**DIRECTIONS FOR THIS TASK**
Can you repeat the passage of the money crisis article below from "Back-Door Devaluation. The" up to and including "of the dollar.", swapping "guilder" for "florin"?

**PAGE TEXT**
* * * * * * *

The lesson of the worst postwar money crisis is that the non-Communist world is running out of time in which to repair its financial system. The speculative explosion that tore through the banks and bourses two weeks ago demonstrated that permitting the system to lurch from one upheaval to another is no longer a workable policy. The world’s financial and political leaders have two choices. They can unite on basic updating and reform of the rules that have promoted the free exchange of goods, tourists and money across national borders. Or they can retreat to competing nationalistic policies. Almost surely, the latter course would take the world a long step back toward the prewar days of spreading trade barriers, tight investment restrictions, currency controls and general economic isolationism.
Last week the immediate crisis was not so much overcome as temporarily alleviated by a mélange of stopgap measures. After a round of emergency meetings, climaxed by a 20-hour marathon session of Common Market finance ministers in Brussels, European governments were unable to unite on the most urgent question: how to revise the exchange rates of currencies that were plainly undervalued. As an alternative to joint action, the dollar values of five important currencies were changed in three different ways.
Back-Door Devaluation. The West German mark and Dutch guilder were allowed to float—find their own value in free trading. By week’s end the mark had floated up 3.7%, to 28.3¢, and the guilder had risen 2.2%, to 28.2¢. Two other currencies were formally revalued: the Swiss franc went up 7%, to 24.46¢, and the Austrian schilling 5%, to 4.04¢. Belgium adopted a perplexing two-price system for its franc, maintaining the old value of 2.01¢ on export-import dealings and letting the rate float on investment and loan transactions; at week’s end the free rate had risen to 2.04¢. Since all five currencies are now worth more in U.S. money, the moves added up to a partial, back-door devaluation of the dollar.
A nervous, confused quiet returned to the exchange markets. Treasurers of multinational corporations and money speculators began searching for other currencies that might rise in value. They started buying the Japanese yen, the world’s most obviously undervalued money, which is likely to rise within several months. The speculation was mild only because Japan tightly controls the exchange of yen, leaving little available for purchase abroad. The price of gold, the traditional refuge for savers who distrust paper money, jumped in London to a 21-month high of $41.50 an ounce.

* * * * * * *

**PROVIDED MATERIAL**
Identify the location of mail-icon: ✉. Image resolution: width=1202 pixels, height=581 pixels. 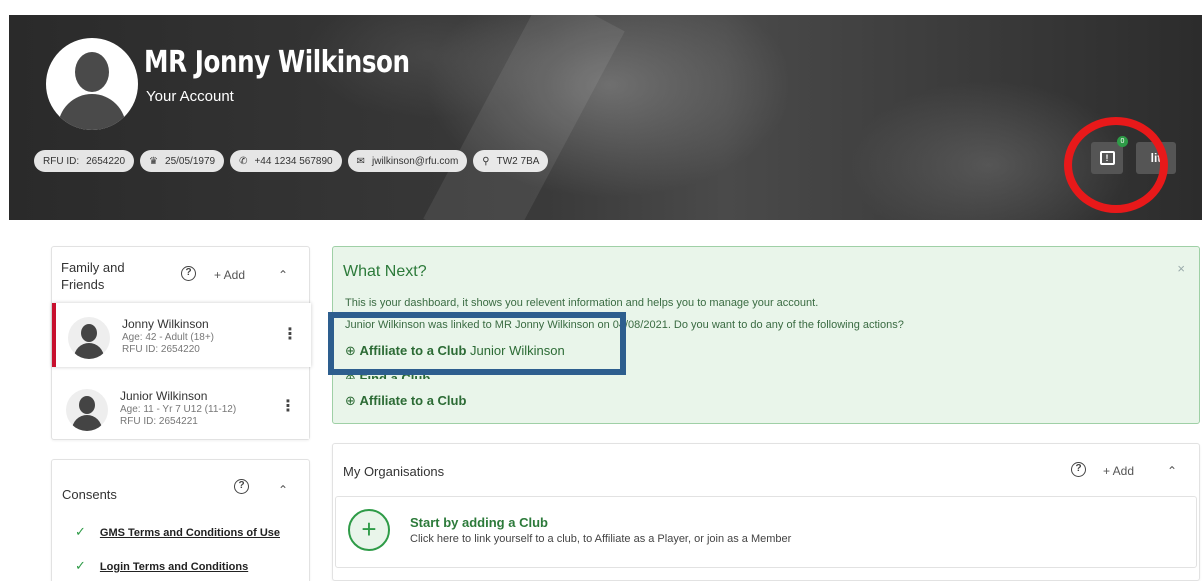
(360, 161).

* * * * * * *

**REPLY TO THE TASK**
Back-Door Devaluation. The West German mark and Dutch florin were allowed to float—find their own value in free trading. By week’s end the mark had floated up 3.7%, to 28.3¢, and the florin had risen 2.2%, to 28.2¢. Two other currencies were formally revalued: the Swiss franc went up 7%, to 24.46¢, and the Austrian schilling 5%, to 4.04¢. Belgium adopted a perplexing two-price system for its franc, maintaining the old value of 2.01¢ on export-import dealings and letting the rate float on investment and loan transactions; at week’s end the free rate had risen to 2.04¢. Since all five currencies are now worth more in U.S. money, the moves added up to a partial, back-door devaluation of the dollar.